> [Teks halaman]
Hari ini, 47 tahun lalu Singapura memisahkan diri dari Malaysia dan menjadi sebuah negara berdaulat. Siapa sangka, kemerdekaan negeri kota yang nantinya menjadi salah satu macan Asia ini merupakan hasil dari bentrok antar ras, terutama antara etnis China dengan Melayu, seperti dinarasikan ulang oleh BBC pada 15 Juli 2009.

Dahulu, Singapura merupakan wilayah jajahan Kerajaan Sriwijaya. Pada abad 7-12 Masehi, orang-orang lebih mengenalnya sebagai Temasek. Kawasan ini ramai karena wilayahnya strategis. Setelah kekuasaan Sriwijaya memudar, Kesultanan Johor segera mencaploknya dan berkuasa cukup lama, sejak abad 16 hingga 19.

Kota ini berhasil memosisikan diri sebagai daerah perdagangan netral, meski bangsa Eropa seperti Portugis dan Spanyol mulai berdatangan ke wilayah Asia Tenggara berdagang rempah-rempah. Nasib Singapura mulai berubah ketika gubernur Jenderal Inggris Thomas Stamford Raffles membuat perjanjian dengan Sultan Hussein Shah, penguasa pulau kecil itu. Negeri Ratu Elizabeth ini membangun pangkalan dan cikal bakal kota Singapura modern.

Pada Perang Dunia Kedua, Jepang mengalahkan Inggris dan menguasai Singapura. Pada saat itu, bibit-bibit pertikaian antar ras mulai muncul. Dari total populasi, imigran China mencapai separuh lebih dan sering berebut lahan pekerjaan dengan orang Melayu yang merasa penduduk asli.

Di akhir perang Jepang kalah. Inggris kembali ke wilayah itu dan memberi status Singapura otonomi khusus seperti Malaysia. Pada pemilihan umum 1959, Lee Kuan Yew, politikus berpengaruh negara kota ini terpilih sebagai perdana menteri. Menjadi negara persemakmuran Inggris ternyata tidak segera membawa kebaikan. Pertentangan ras, ekonomi, dan ideologi, terutama karena banyak pegiat komunis dari China berupaya merebut Singapura, membuat negeri mungil ini kerap dilanda kerusuhan selama periode 1950-an.

Melihat gelagat Inggris mulai abai mengurus Singapura, pemimpin Negeri Singa itu memilih merapat dengan negara tetangganya. Pada 31 Agustus 1963, Singapura resmi bergabung dengan Federasi Malaysia, bersama Sabah dan Serawak.

> [Tugas yang dikerjakan]
A. Menurut teks sejarah Singapura, kapan Singapura resmi bergabung dengan Federasi Malaysia?
B. Lanjutkan teks sejarah Singapura mulai setelah kalimat terakhirnya.

> [Daftar entri]
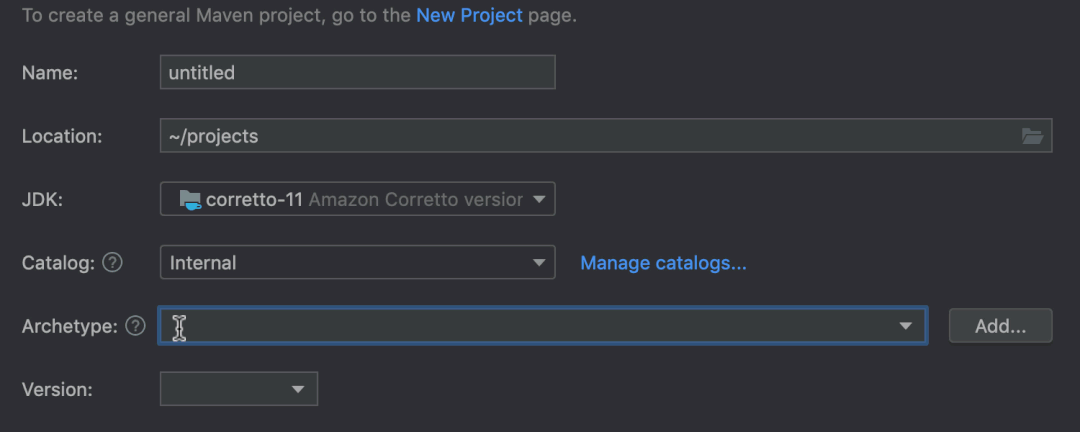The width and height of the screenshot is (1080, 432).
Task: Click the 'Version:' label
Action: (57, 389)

...

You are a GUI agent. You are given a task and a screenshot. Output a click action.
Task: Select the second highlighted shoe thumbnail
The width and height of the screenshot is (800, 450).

> [Hasil per tugas]
A. Pada 31 Agustus 1963.

B.
Untung tidak dapat ditolak, pemimpin Malaysia rupanya menerapkan kebijakan pemberian hak khusus bagi bumiputera, yaitu etnis Melayu. Prasangka etnis juga merebak dengan pemerintahan di Kuala Lumpur kerap mendiskriminasi warga etnis Tionghoa.

Akibatnya, Singapura kembali terjebak dalam kerusuhan demi kerusuhan, paling parah terjadi pada 1964. Merasa negara kecil itu hanya bisa menjadi biang rusuh, parlemen Malaysia pada 1965 membuat keputusan mengejutkan. Dengan suara 126 banding 0, seluruh anggota dewan perwakilan rakyat sepakat mengeluarkan Singapura dari Federasi Malaysia.

Singapura akhirnya menjadi satu-satunya negara di dunia yang merdeka bukan karena keinginan sendiri. Lee Kuan Yew, meski berupaya optimis, menghadapi masalah mahaberat saat menangani negara itu selepas merdeka. Pengangguran tinggi, pemukiman kumuh hampir di seluruh pulau, dan tentu saja, tidak ada sumber daya alam untuk mengisi kas negara.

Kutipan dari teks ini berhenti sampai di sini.